As Male is a concept which we are going to use in our diagrams, we need to define a graphical symbol for it. Start the Symbol Editor, import the symbol called ‘Male’ from the symbol library and modify it to use true properties instead of fixed text for the four text fields named after properties (leave ‘Birth’ and ‘Death’ as fixed text), as you did with the original ‘Person’ symbol. To make a connectable that more accurately traces the rounded outline of the symbol, select the outer rounded rectangle and from its pop-up menu choose Duplicate As | Connectable (Figure 5-3). Save the symbol and close the Symbol Editor.

Symbol Editor with Male symbol

Figure 5-3. Symbol Editor with the completed symbol for Male.

Creating the Female object requires a little more work. Start again by creating a new type as a descendant of Person (i.e. select Object | New Subtype... and select ‘Person’ – not ‘Male’! – as the ancestor). Enter ‘Female’ as the name for this new descendant, and add an extra property (reuse the ‘Family name’ property type), then give it a local name of ‘Maiden name’. At the end, the Object Tool for the Female object should look like Figure 5-4.

Object Tool for Female

Figure 5-4. Object Tool for Female object

Press Save, (allow the default dialog to be created if asked), and create the symbol for the Female object in the same way you did for Male: load the ‘Female’ symbol from the symbol library, assign real properties for the five appropriate text fields, duplicate the outermost rectangle as a connectable and save the symbol. You can now close the Symbol Editor and the Object Tool.

Symbol Editor with Female symbol

Figure 5-5. The Symbol Editor with symbol for Female

Commit your work and start the Graph Tool by clicking Graph Tool toolbar button or selecting Metamodel | Graph Tool in the MetaEdit+ launcher. In the Graph Tool, press the Open button on the toolbar. ‘Family Tree’ should be currently the only graph definition we have and therefore it should be loaded automatically. However, if there are more definitions, choose ‘Family Tree’ from the list that opens.

Go to the Types page in Graph Tool’s tab view. In the Objects list, select ‘Person’, press the right mouse button and select Delete from the pop-up menu. Then press the right mouse button again, select Add... and choose ‘Male’. Add ‘Female’ similarly to get to the state in Figure 5-6.

Graph Tool Types modifications

Figure 5-6. Modifications in Graph types definer.

Go to the Bindings page. Choose the first Parent role from the Roles list. Go to the Objects list, delete ‘Person’ and add ‘Male’ in its place. Similarly, select the second Parent role and replace its Person object with Female. Your Graph Tool should now look similar to Figure 5-7.

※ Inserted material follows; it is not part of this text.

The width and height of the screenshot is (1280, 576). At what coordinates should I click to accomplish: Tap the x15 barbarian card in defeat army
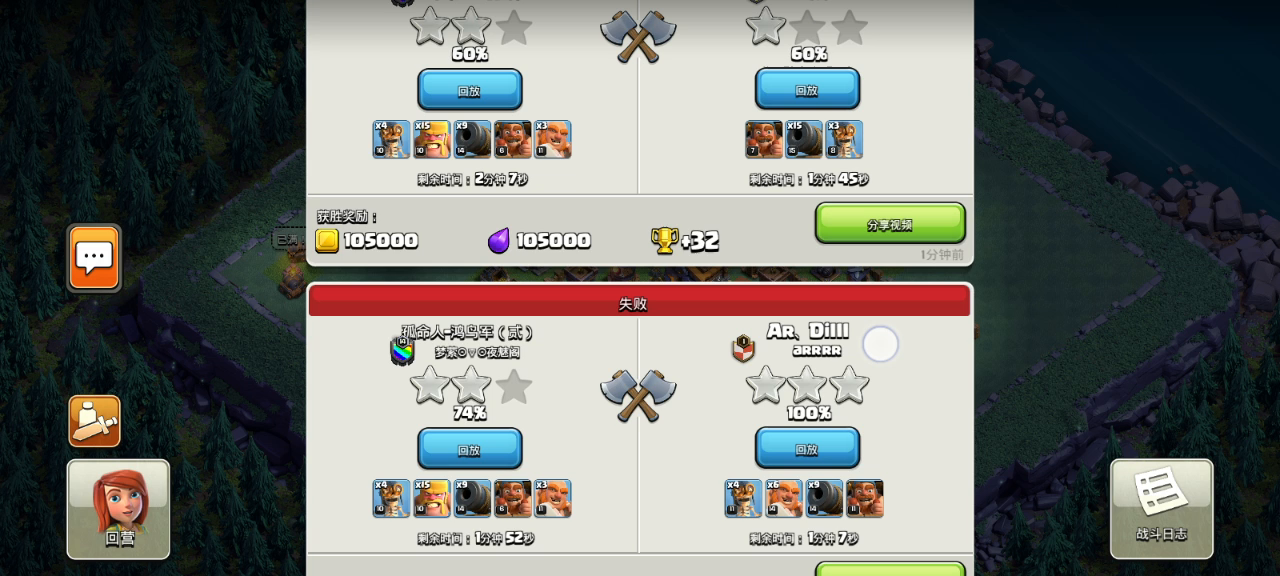pos(432,498)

Graph Tool Bindings modifications

Figure 5-7. Modifications in Graphs bindings definer.

As for the Child role, leave it connected to the Person object. While Person was actually removed from the type set of our Family Tree modeling language, its references were not and thus we can use it here. Person as their super type allows both Male and Female to be used.

Press Save and Close to accept modifications and close the Graph Tool. The modifications for improving our modeling language have been now made, so you can try it out again. This change was fairly radical (no old object types are in use), and we have only a tiny example model, so there is no point trying to automate the update (it could be done with XML export and import). We’ll remake the model after the next change.